Collected data entries:
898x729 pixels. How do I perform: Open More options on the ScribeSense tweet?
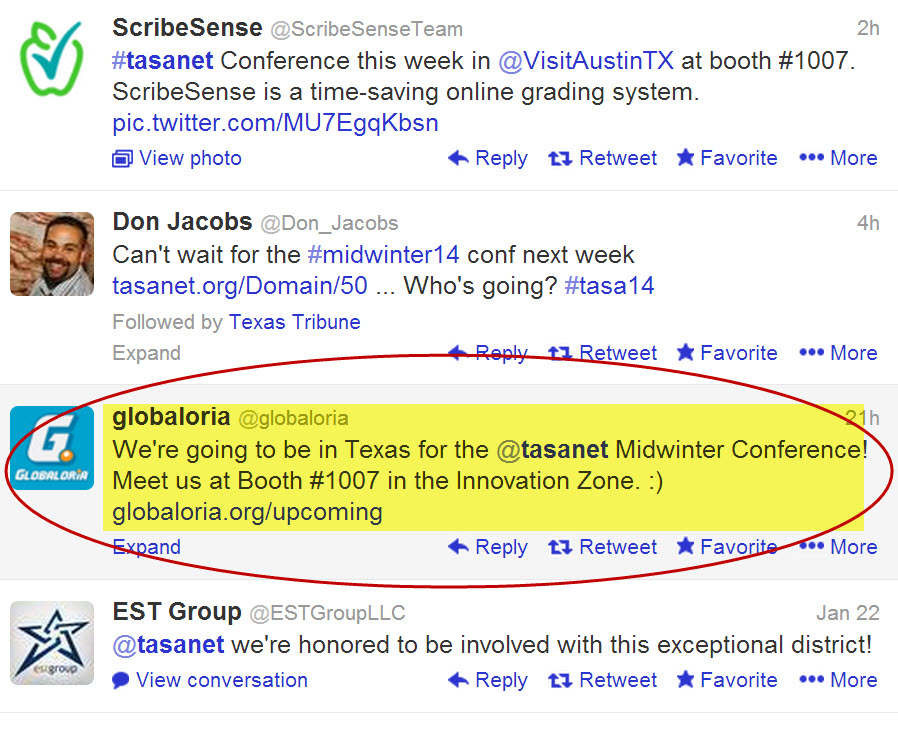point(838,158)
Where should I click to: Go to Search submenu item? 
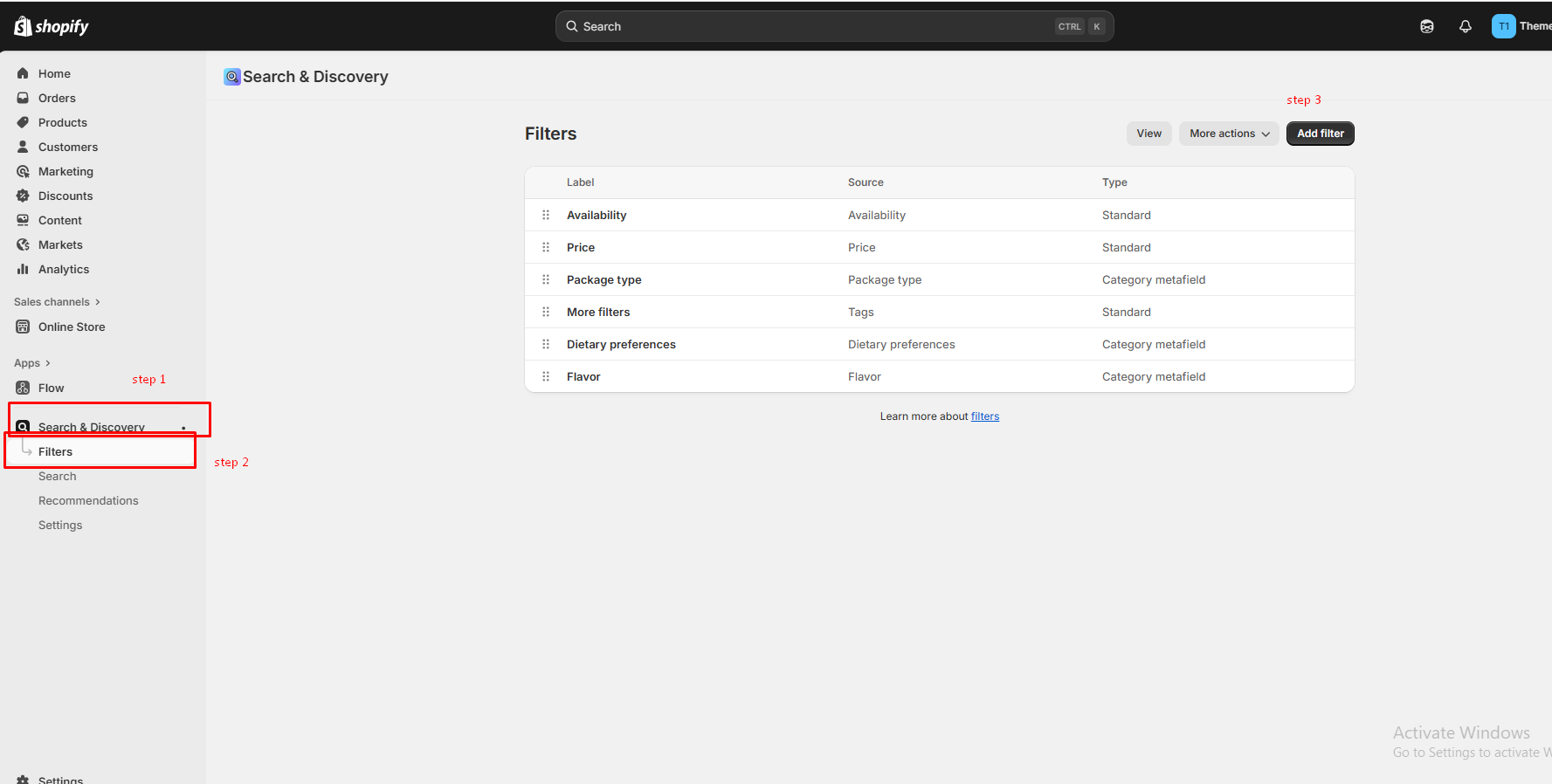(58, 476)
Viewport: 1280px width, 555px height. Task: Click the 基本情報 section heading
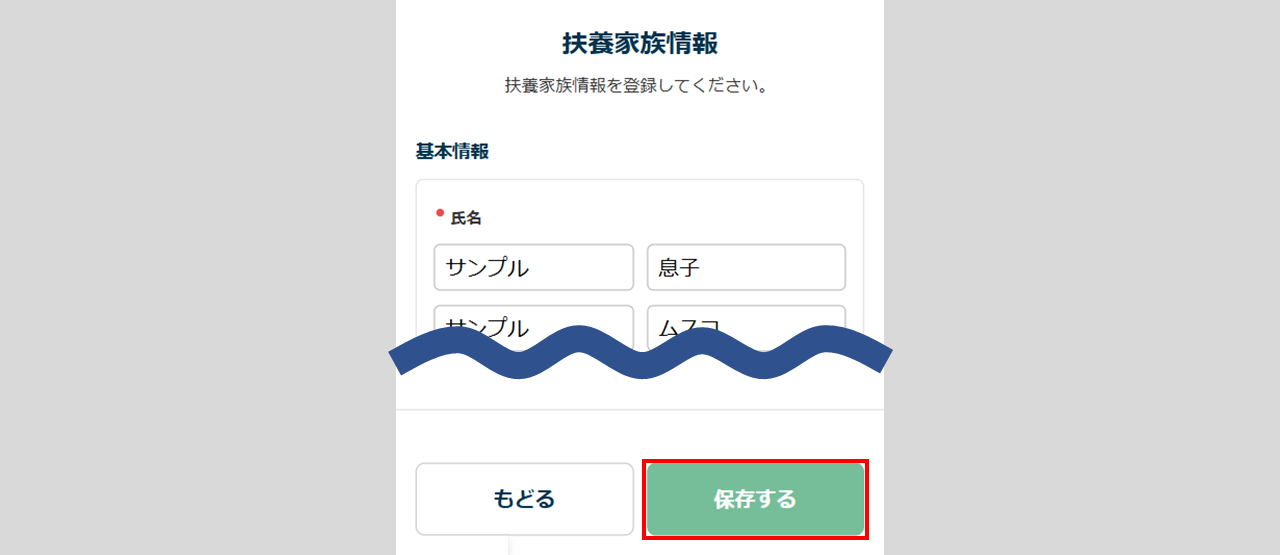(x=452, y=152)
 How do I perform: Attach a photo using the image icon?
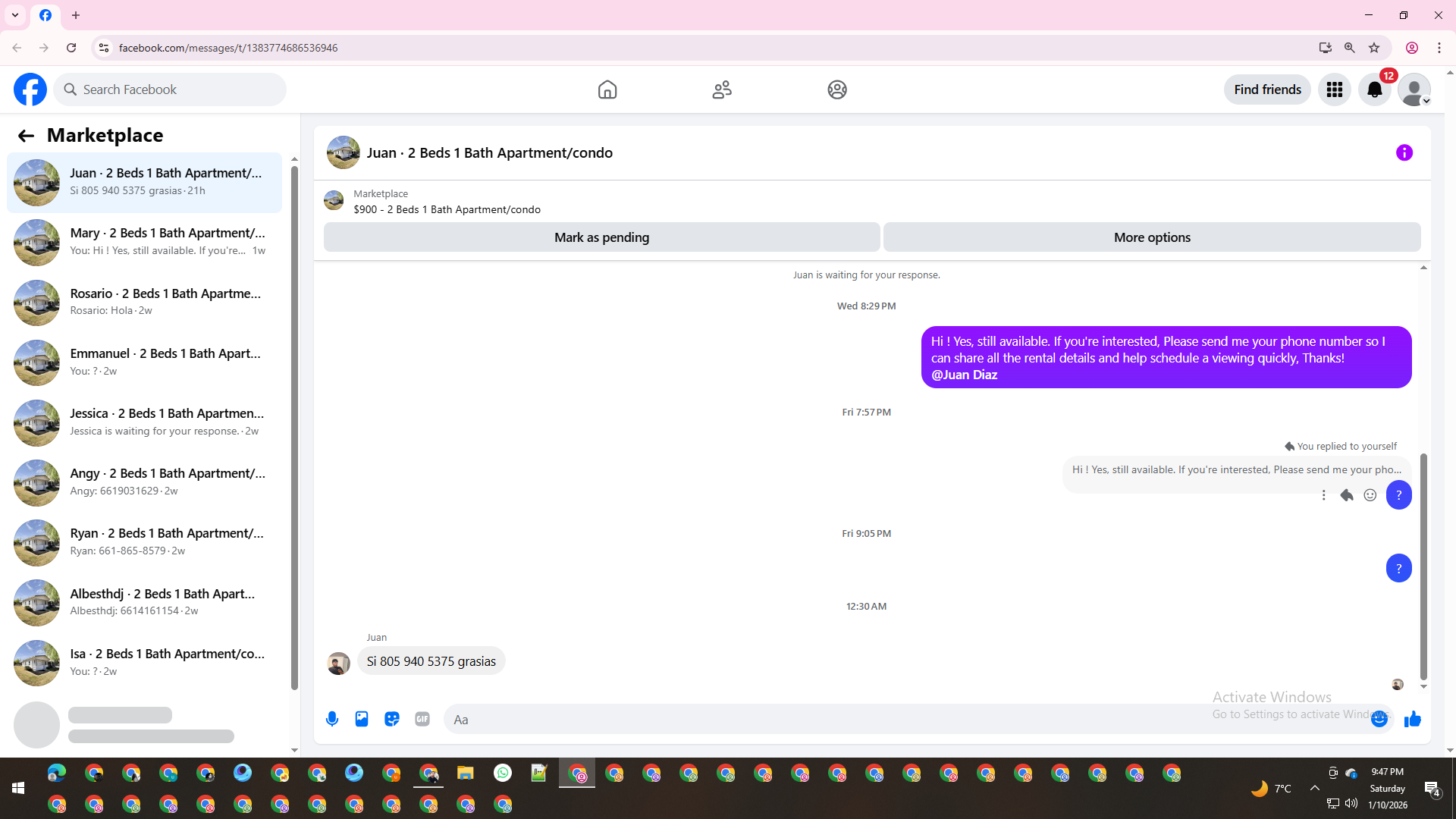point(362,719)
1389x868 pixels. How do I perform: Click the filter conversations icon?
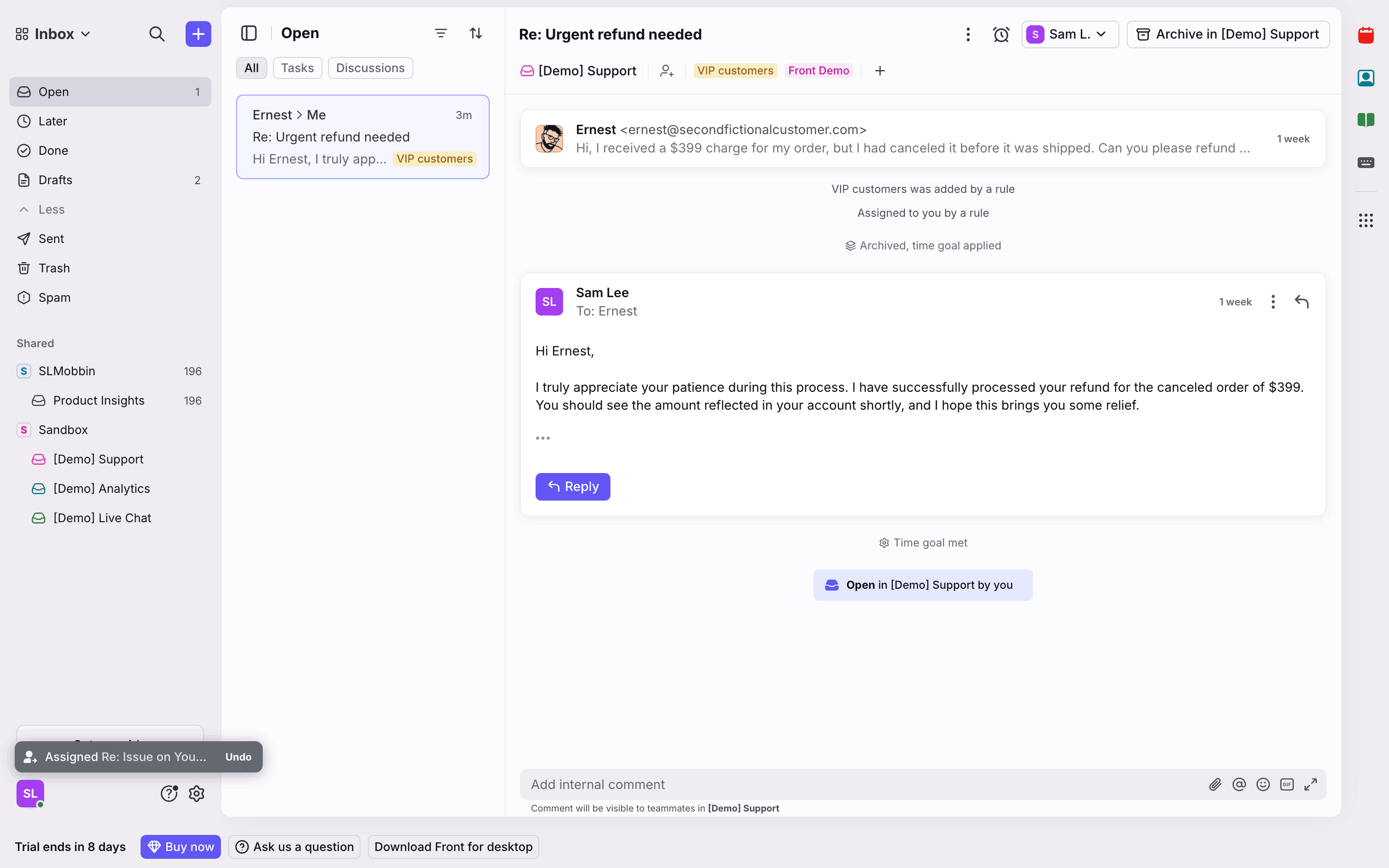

→ **The task**
Rewrite every row above with "perform" changed to "carry out" and nothing else altered. Leave the pictures out.

→ **Task solution**
898x729 pixels. How do I carry out: Open More options on the ScribeSense tweet?
point(838,158)
Where should I click to: Go to Search submenu item? 
(58, 476)
Viewport: 1280px width, 555px height. Task: Click the 基本情報 section heading
(x=452, y=152)
 How do I carry out: Attach a photo using the image icon?
point(362,719)
1389x868 pixels. How do I carry out: Click the filter conversations icon?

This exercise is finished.